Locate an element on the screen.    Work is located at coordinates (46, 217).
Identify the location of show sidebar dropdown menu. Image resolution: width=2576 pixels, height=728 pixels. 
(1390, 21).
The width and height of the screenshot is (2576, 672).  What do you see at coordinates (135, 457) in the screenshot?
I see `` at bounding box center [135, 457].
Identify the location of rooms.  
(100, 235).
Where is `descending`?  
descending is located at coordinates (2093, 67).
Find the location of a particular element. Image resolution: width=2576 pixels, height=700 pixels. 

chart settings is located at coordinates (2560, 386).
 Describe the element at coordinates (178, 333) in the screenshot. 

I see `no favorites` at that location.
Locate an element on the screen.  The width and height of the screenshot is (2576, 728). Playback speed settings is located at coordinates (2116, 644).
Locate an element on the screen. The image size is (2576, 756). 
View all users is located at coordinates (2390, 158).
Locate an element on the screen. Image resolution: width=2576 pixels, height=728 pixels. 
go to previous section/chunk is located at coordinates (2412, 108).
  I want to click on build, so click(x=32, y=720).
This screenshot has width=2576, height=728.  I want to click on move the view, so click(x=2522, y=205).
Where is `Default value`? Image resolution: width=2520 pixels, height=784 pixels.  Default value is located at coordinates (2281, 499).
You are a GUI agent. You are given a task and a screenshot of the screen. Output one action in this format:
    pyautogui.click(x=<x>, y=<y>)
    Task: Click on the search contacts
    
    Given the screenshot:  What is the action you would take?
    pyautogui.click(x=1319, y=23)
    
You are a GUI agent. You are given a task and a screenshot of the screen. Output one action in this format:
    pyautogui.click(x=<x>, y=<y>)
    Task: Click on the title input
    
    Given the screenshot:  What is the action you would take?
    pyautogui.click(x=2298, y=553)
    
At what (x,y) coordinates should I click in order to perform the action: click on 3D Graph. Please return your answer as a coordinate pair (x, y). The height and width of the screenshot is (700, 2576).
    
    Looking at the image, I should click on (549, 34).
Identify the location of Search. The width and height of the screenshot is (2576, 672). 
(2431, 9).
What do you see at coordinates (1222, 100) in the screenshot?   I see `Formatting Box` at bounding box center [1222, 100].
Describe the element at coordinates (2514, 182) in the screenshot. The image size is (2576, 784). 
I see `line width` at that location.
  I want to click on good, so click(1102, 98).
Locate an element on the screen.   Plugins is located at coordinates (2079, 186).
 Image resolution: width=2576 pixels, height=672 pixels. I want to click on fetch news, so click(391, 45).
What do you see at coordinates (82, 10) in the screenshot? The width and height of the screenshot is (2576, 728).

◇ ◇ ◇ ◇ ◇ ◇ ◇

Which lines in the material above contain the word "pixels"? Copy each of those lines in full, treating uppercase and lowercase as different.

- [Completed task]
Identify the location of show sidebar dropdown menu. Image resolution: width=2576 pixels, height=728 pixels. 
Find the location of a particular element. Image resolution: width=2576 pixels, height=700 pixels. 
Locate an element on the screen. Image resolution: width=2576 pixels, height=728 pixels. 
Where is `Default value`? Image resolution: width=2520 pixels, height=784 pixels.  Default value is located at coordinates (2281, 499).
 Image resolution: width=2576 pixels, height=672 pixels. I want to click on fetch news, so click(391, 45).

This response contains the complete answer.